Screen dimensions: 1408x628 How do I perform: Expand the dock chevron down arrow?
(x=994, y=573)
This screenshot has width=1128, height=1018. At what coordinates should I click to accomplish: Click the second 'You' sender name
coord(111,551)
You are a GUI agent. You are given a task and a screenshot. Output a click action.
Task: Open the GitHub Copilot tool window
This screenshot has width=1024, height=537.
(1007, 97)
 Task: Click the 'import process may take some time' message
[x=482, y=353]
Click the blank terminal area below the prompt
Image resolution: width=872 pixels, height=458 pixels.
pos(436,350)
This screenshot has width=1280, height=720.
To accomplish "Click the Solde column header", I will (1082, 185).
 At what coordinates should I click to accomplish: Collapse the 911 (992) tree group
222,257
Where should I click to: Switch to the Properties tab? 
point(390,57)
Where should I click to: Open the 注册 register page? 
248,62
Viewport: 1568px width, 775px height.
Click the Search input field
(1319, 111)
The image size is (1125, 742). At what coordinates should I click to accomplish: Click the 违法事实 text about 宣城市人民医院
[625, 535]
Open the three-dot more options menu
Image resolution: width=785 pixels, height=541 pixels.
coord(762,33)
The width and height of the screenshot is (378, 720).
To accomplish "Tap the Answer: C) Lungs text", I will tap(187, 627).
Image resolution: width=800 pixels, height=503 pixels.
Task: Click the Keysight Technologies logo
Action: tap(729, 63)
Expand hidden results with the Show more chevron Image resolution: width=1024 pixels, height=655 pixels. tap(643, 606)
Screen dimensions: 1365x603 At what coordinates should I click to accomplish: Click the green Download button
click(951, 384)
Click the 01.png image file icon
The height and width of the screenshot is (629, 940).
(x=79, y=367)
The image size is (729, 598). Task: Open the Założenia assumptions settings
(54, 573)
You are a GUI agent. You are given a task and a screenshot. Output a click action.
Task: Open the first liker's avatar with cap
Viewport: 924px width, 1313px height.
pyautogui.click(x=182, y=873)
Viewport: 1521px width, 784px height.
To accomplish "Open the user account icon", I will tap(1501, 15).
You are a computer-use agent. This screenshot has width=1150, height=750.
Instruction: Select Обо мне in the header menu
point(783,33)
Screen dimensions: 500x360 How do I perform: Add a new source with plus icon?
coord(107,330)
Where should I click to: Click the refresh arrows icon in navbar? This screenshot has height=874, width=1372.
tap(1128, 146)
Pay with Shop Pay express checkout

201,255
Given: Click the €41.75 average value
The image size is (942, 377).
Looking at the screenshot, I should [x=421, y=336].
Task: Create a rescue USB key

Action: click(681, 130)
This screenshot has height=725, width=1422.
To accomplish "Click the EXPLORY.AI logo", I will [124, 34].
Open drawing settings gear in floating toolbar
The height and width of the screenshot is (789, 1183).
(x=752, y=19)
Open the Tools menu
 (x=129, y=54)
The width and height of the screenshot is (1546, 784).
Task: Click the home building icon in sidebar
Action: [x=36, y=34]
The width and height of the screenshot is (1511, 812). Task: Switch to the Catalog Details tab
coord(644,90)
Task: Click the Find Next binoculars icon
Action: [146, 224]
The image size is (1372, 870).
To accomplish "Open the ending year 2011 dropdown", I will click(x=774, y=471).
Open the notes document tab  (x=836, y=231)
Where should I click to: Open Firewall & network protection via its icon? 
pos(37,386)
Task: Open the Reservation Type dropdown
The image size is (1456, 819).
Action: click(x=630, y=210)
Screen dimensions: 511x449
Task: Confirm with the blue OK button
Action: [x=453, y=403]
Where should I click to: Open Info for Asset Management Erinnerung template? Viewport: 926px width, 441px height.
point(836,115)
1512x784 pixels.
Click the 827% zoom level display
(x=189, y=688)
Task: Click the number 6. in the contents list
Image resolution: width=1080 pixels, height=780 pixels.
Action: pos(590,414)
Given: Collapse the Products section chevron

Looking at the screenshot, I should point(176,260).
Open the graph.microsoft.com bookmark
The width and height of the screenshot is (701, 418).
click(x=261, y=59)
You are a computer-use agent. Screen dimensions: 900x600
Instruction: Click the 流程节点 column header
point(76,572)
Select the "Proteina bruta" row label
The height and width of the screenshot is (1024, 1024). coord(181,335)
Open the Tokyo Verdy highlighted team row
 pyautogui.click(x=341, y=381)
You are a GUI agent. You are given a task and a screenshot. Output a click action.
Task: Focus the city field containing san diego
+--
| TASK REQUIREMENTS |
Produce a verbatim transcription of the entries above.

| COMPLETED EXERCISE |
Screen dimensions: 1408x628 How do I perform: Expand the dock chevron down arrow?
(x=994, y=573)
This screenshot has width=1128, height=1018. At what coordinates should I click to accomplish: Click the second 'You' sender name
coord(111,551)
You are a GUI agent. You are given a task and a screenshot. Output a click action.
Task: Open the GitHub Copilot tool window
This screenshot has width=1024, height=537.
(1007, 97)
 Task: Click the 'import process may take some time' message
[x=482, y=353]
Click the blank terminal area below the prompt
Image resolution: width=872 pixels, height=458 pixels.
pos(436,350)
This screenshot has width=1280, height=720.
To accomplish "Click the Solde column header", I will (1082, 185).
 At what coordinates should I click to accomplish: Collapse the 911 (992) tree group
222,257
Where should I click to: Switch to the Properties tab? 
point(390,57)
Where should I click to: Open the 注册 register page? 
248,62
Viewport: 1568px width, 775px height.
Click the Search input field
(1319, 111)
The image size is (1125, 742). At what coordinates should I click to accomplish: Click the 违法事实 text about 宣城市人民医院
[625, 535]
Open the three-dot more options menu
Image resolution: width=785 pixels, height=541 pixels.
coord(762,33)
The width and height of the screenshot is (378, 720).
To accomplish "Tap the Answer: C) Lungs text", I will tap(187, 627).
Image resolution: width=800 pixels, height=503 pixels.
Task: Click the Keysight Technologies logo
Action: tap(729, 63)
Expand hidden results with the Show more chevron Image resolution: width=1024 pixels, height=655 pixels. tap(643, 606)
Screen dimensions: 1365x603 At what coordinates should I click to accomplish: Click the green Download button
click(951, 384)
Click the 01.png image file icon
The height and width of the screenshot is (629, 940).
(x=79, y=367)
The image size is (729, 598). Task: Open the Założenia assumptions settings
(54, 573)
You are a GUI agent. You are given a task and a screenshot. Output a click action.
Task: Open the first liker's avatar with cap
Viewport: 924px width, 1313px height.
pyautogui.click(x=182, y=873)
Viewport: 1521px width, 784px height.
To accomplish "Open the user account icon", I will tap(1501, 15).
You are a computer-use agent. This screenshot has width=1150, height=750.
Instruction: Select Обо мне in the header menu
point(783,33)
Screen dimensions: 500x360 How do I perform: Add a new source with plus icon?
coord(107,330)
Where should I click to: Click the refresh arrows icon in navbar? This screenshot has height=874, width=1372.
tap(1128, 146)
Pay with Shop Pay express checkout

201,255
Given: Click the €41.75 average value
The image size is (942, 377).
Looking at the screenshot, I should [x=421, y=336].
Task: Create a rescue USB key

Action: click(681, 130)
This screenshot has height=725, width=1422.
To accomplish "Click the EXPLORY.AI logo", I will [124, 34].
Open drawing settings gear in floating toolbar
The height and width of the screenshot is (789, 1183).
(x=752, y=19)
Open the Tools menu
 (x=129, y=54)
The width and height of the screenshot is (1546, 784).
Task: Click the home building icon in sidebar
Action: [x=36, y=34]
The width and height of the screenshot is (1511, 812). Task: Switch to the Catalog Details tab
coord(644,90)
Task: Click the Find Next binoculars icon
Action: [146, 224]
The image size is (1372, 870).
To accomplish "Open the ending year 2011 dropdown", I will click(x=774, y=471).
Open the notes document tab  (x=836, y=231)
Where should I click to: Open Firewall & network protection via its icon? 
pos(37,386)
Task: Open the Reservation Type dropdown
The image size is (1456, 819).
Action: click(x=630, y=210)
Screen dimensions: 511x449
Task: Confirm with the blue OK button
Action: [x=453, y=403]
Where should I click to: Open Info for Asset Management Erinnerung template? Viewport: 926px width, 441px height.
point(836,115)
1512x784 pixels.
Click the 827% zoom level display
(x=189, y=688)
Task: Click the number 6. in the contents list
Image resolution: width=1080 pixels, height=780 pixels.
Action: pos(590,414)
Given: Collapse the Products section chevron

Looking at the screenshot, I should point(176,260).
Open the graph.microsoft.com bookmark
The width and height of the screenshot is (701, 418).
click(x=261, y=59)
You are a computer-use agent. Screen dimensions: 900x600
Instruction: Click the 流程节点 column header
point(76,572)
Select the "Proteina bruta" row label
The height and width of the screenshot is (1024, 1024). coord(181,335)
Open the Tokyo Verdy highlighted team row
 pyautogui.click(x=341, y=381)
You are a GUI agent. You are given a task and a screenshot. Output a click action.
Task: Focus the city field containing san diego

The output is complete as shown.